Consider embracing technology
If you're reading this then it's likely that you're already pretty tech-savvy. Of course it's not a requirement but you may find there are some great benefits to getting your grandchildren to sign you up to social media or help organise some online shopping. And it's always good to learning something new, isn't it?
It depends on whether you want to eat in the on-site restaurants. I’ve acquired quite a bit of skill in online shopping. I don’t have to go to a shop for anything - Morrison’s and Amazon! I was trying to make something one weekend and didn’t have any capers. I was too late to go shopping so went on Amazon and it was delivered the next morning. If anyone wants to feed themselves like me, it's helpful to have to some computer skills.
Location, location, location
A common reason for relocating as part of a retirement move is to be closer to family or old friends, though it might be that you want to stay in the area and community you're familiar with so that you can stay plugged into existing social circles. It's important that you weigh up the benefits for you and your situation and ultimately make the decision for yourself going forward.
Our main reason for coming to Sandford Station was that our son lives 15 minutes away and our daughter is just across the bridge in South Wales. We now see our grandchildren more frequently because they can come and visit us here and we attend their concerts and other events at their schools.
Examine the transport facilities, get a doctor’s practice you feel confident with too.
Plan for the future
We don't like to think about it much, but on the off-chance that your or your partner's health situations changes it makes sense to try plan for the future as best you can. Taking time to check that your new home is fully wheelchair accessible, you're able to easily get care and support in the home should you need it and that you have access to a care home close by will save a lot of upheaval at a later date.
We’re assuming that TCQ will meet all of our future needs. You’ve got the independent living for now. For the future, if we should need it, all the apartment is wheelchair accessible. Support within the apartment is available too if needed. We looked at a whole range of options and for a lot of them, if you become less mobile, you would have to move again. Here it’s a one-stop shop.
********************
→ **Exercise description**
Name every section heading in the retirement advice text above.

→ **Given information**
********************
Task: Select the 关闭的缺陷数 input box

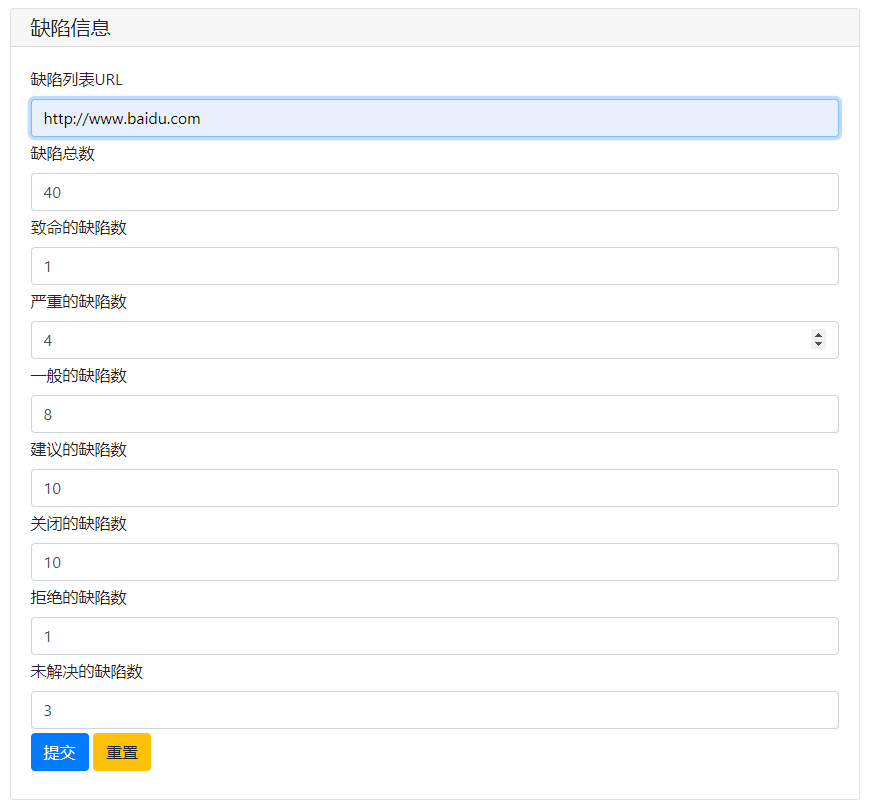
********************
→ **Answer to this exercise**
Consider embracing technology
Location, location, location
Plan for the future